Word and element pointing records:
--

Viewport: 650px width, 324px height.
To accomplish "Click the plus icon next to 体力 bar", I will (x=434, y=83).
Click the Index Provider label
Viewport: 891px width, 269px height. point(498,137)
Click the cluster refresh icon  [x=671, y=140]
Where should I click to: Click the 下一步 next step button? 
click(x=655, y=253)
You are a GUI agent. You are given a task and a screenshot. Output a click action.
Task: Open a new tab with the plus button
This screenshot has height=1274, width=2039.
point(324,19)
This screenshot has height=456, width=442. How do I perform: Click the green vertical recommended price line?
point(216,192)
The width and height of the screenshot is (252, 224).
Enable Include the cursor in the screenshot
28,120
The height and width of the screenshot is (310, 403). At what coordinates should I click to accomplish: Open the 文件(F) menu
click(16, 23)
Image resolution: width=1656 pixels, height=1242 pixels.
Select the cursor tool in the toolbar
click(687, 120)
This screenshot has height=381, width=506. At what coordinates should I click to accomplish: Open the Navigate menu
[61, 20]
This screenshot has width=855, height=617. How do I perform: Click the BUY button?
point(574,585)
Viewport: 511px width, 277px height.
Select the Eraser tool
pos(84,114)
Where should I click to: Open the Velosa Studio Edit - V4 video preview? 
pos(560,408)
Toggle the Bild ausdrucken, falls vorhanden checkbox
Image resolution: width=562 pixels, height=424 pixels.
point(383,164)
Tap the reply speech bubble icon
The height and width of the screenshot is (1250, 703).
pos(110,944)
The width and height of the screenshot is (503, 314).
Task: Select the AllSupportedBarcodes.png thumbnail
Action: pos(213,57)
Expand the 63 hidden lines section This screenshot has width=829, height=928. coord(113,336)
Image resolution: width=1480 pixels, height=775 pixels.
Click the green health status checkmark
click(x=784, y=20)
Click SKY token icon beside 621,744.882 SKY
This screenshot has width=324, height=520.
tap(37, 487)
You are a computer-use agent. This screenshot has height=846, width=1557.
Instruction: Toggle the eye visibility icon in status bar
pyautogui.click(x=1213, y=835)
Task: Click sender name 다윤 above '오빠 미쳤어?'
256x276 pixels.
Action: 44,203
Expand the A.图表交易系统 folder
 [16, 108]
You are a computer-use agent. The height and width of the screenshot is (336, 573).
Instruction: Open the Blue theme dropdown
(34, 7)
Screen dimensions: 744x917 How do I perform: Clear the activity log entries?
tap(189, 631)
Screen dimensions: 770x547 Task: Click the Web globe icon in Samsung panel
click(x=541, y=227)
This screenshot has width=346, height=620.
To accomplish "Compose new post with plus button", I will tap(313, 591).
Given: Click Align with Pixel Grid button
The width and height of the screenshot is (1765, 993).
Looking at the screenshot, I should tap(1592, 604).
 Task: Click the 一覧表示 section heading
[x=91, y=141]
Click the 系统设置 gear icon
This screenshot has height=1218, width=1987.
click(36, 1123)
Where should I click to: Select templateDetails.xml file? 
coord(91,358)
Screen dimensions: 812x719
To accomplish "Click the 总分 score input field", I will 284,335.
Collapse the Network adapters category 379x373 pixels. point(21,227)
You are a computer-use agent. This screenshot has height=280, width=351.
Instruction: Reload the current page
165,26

--

Copy out every line of these records word for word.

> _Completed exercise_:
Viewport: 650px width, 324px height.
To accomplish "Click the plus icon next to 体力 bar", I will (x=434, y=83).
Click the Index Provider label
Viewport: 891px width, 269px height. point(498,137)
Click the cluster refresh icon  [x=671, y=140]
Where should I click to: Click the 下一步 next step button? 
click(x=655, y=253)
You are a GUI agent. You are given a task and a screenshot. Output a click action.
Task: Open a new tab with the plus button
This screenshot has height=1274, width=2039.
point(324,19)
This screenshot has height=456, width=442. How do I perform: Click the green vertical recommended price line?
point(216,192)
The width and height of the screenshot is (252, 224).
Enable Include the cursor in the screenshot
28,120
The height and width of the screenshot is (310, 403). At what coordinates should I click to accomplish: Open the 文件(F) menu
click(16, 23)
Image resolution: width=1656 pixels, height=1242 pixels.
Select the cursor tool in the toolbar
click(687, 120)
This screenshot has height=381, width=506. At what coordinates should I click to accomplish: Open the Navigate menu
[61, 20]
This screenshot has width=855, height=617. How do I perform: Click the BUY button?
point(574,585)
Viewport: 511px width, 277px height.
Select the Eraser tool
pos(84,114)
Where should I click to: Open the Velosa Studio Edit - V4 video preview? 
pos(560,408)
Toggle the Bild ausdrucken, falls vorhanden checkbox
Image resolution: width=562 pixels, height=424 pixels.
point(383,164)
Tap the reply speech bubble icon
The height and width of the screenshot is (1250, 703).
pos(110,944)
The width and height of the screenshot is (503, 314).
Task: Select the AllSupportedBarcodes.png thumbnail
Action: pos(213,57)
Expand the 63 hidden lines section This screenshot has width=829, height=928. coord(113,336)
Image resolution: width=1480 pixels, height=775 pixels.
Click the green health status checkmark
click(x=784, y=20)
Click SKY token icon beside 621,744.882 SKY
This screenshot has width=324, height=520.
tap(37, 487)
You are a computer-use agent. This screenshot has height=846, width=1557.
Instruction: Toggle the eye visibility icon in status bar
pyautogui.click(x=1213, y=835)
Task: Click sender name 다윤 above '오빠 미쳤어?'
256x276 pixels.
Action: 44,203
Expand the A.图表交易系统 folder
 [16, 108]
You are a computer-use agent. The height and width of the screenshot is (336, 573).
Instruction: Open the Blue theme dropdown
(34, 7)
Screen dimensions: 744x917 How do I perform: Clear the activity log entries?
tap(189, 631)
Screen dimensions: 770x547 Task: Click the Web globe icon in Samsung panel
click(x=541, y=227)
This screenshot has width=346, height=620.
To accomplish "Compose new post with plus button", I will tap(313, 591).
Given: Click Align with Pixel Grid button
The width and height of the screenshot is (1765, 993).
Looking at the screenshot, I should tap(1592, 604).
 Task: Click the 一覧表示 section heading
[x=91, y=141]
Click the 系统设置 gear icon
This screenshot has height=1218, width=1987.
click(36, 1123)
Where should I click to: Select templateDetails.xml file? 
coord(91,358)
Screen dimensions: 812x719
To accomplish "Click the 总分 score input field", I will 284,335.
Collapse the Network adapters category 379x373 pixels. point(21,227)
You are a computer-use agent. This screenshot has height=280, width=351.
Instruction: Reload the current page
165,26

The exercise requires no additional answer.